LE 23 AZIENDE NEL MIRINO
Tra le 23 aziende inserite nella Entity List (una sorta di lista nera) del dipartimento del Commercio c’è Kindroid. La ragione: “attività contrarie alla sicurezza nazionale e alla politica estera degli Stati Uniti”. In particolare, Kindroid e altre entità “stanno acquisendo e stanno cercando di acquisire articoli di origine statunitense per supportare la modernizzazione militare per l’Esercito popolare di liberazione”, si legge sul Registro federale.
CHE COS’È KINDROID…
Kindroid (Shanghai Jinzhuo Technology Co., Ltd.) è una società leader nella progettazione e produzione di chip per i sistemi di comunicazione e fornitrice di soluzioni wireless. Ed è una delle aziende che hanno aderito al O-Ran Alliance, un progetto di sviluppo di una rete modulare con interfacce e ran aperte che dovrebbe favorire una maggiore trasparenza e una diversificazione dei fornitori, a cui ha aderito anche l’italiana Tim.
… E IL SUO RUOLO IN O-RAN
Con la stretta su Kindroid diventano sette le aziende cinesi sanzionate dagli Stati Uniti nella O-Ran Alliance, come ha ricordato Hosuk Lee-Makiyama, direttore del think tank Ecipe di Bruxelles, su Twitter. Ci sono anche i tre grandi fornitori di servizi China Mobile, China Telecom e China Unicom, la società di informatica Inspur, quella che produce chip Phytium e il colosso delle telecomunicazioni Zte, rivale “interno” di Huawei che in passato è figurata nella Entity List prima di essere “rilasciato” sulla parola.
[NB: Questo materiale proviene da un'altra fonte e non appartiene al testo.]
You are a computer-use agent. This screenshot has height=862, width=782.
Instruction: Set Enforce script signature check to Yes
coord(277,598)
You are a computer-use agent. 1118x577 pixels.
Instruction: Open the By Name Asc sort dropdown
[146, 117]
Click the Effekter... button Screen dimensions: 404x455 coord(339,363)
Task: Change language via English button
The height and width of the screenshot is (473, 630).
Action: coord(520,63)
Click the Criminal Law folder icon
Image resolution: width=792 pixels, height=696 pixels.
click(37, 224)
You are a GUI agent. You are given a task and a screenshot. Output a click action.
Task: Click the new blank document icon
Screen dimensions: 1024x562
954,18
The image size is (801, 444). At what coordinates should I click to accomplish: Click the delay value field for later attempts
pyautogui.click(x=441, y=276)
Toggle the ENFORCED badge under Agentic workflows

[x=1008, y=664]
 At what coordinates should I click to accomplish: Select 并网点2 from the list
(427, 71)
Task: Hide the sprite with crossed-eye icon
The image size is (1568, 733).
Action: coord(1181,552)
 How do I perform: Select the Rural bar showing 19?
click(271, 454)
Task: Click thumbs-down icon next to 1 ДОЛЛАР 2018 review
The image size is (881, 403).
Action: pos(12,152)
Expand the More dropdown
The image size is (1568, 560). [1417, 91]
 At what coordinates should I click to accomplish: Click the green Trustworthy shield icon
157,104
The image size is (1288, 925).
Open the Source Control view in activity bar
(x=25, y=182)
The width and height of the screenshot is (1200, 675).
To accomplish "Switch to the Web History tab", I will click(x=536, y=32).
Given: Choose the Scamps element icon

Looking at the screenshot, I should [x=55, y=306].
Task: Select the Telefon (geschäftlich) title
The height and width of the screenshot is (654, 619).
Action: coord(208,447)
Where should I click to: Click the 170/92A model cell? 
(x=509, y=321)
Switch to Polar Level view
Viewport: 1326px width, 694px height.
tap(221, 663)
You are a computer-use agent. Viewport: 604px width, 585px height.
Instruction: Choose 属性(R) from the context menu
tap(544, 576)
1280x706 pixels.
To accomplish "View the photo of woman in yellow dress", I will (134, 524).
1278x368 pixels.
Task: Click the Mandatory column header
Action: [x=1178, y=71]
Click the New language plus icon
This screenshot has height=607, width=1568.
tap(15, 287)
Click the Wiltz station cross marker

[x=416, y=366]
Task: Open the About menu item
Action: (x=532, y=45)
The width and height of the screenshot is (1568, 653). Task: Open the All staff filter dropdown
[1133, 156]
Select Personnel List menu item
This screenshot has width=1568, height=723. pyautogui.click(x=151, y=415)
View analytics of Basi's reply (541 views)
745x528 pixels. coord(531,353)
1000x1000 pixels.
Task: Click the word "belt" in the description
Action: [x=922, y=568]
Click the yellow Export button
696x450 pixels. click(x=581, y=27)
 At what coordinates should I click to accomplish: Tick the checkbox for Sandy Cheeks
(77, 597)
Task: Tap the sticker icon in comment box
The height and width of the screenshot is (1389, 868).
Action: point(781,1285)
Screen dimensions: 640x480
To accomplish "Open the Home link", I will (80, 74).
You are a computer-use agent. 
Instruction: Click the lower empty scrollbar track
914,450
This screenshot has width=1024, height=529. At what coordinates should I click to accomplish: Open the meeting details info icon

IL PESO DELLA CINA DELL’ALLEANZA
Secondo l’ultima ricerca di Strand Consult, ben 44 aziende che partecipano alla O-Ran Alliance (nata nel 2018, prima che l’amministrazione Trump mettesse nel mirino il 5G “made in China”) sono domiciliate in Cina, il Paese più rappresentato nel progetto dopo gli Stati Uniti (con 82). Gli ultimi sviluppi, anche alla luce delle tensioni geopolitiche tra Washington e Pechino che non possono non tirare in ballo il resto del mondo, pongono un interrogativo: l’O-Ran, alleanza pensata per sviluppare alternative a Huawei ma formata da altre aziende sanzionati dagli Stati Uniti, non è ormai obsoleta?